Exercise prompt » The expected output is the line bearing "This screenshot has width=574, height=284." followed by all remaining lines of the records, each restated word for word.

Supplied records »
* * * *

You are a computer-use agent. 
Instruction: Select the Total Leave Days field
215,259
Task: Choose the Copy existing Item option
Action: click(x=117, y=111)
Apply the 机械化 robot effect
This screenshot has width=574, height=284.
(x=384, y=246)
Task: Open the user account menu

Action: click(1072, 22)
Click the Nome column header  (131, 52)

* * * *

Task answer »
This screenshot has width=574, height=284.
(x=384, y=246)
Task: Open the user account menu

Action: click(1072, 22)
Click the Nome column header  (131, 52)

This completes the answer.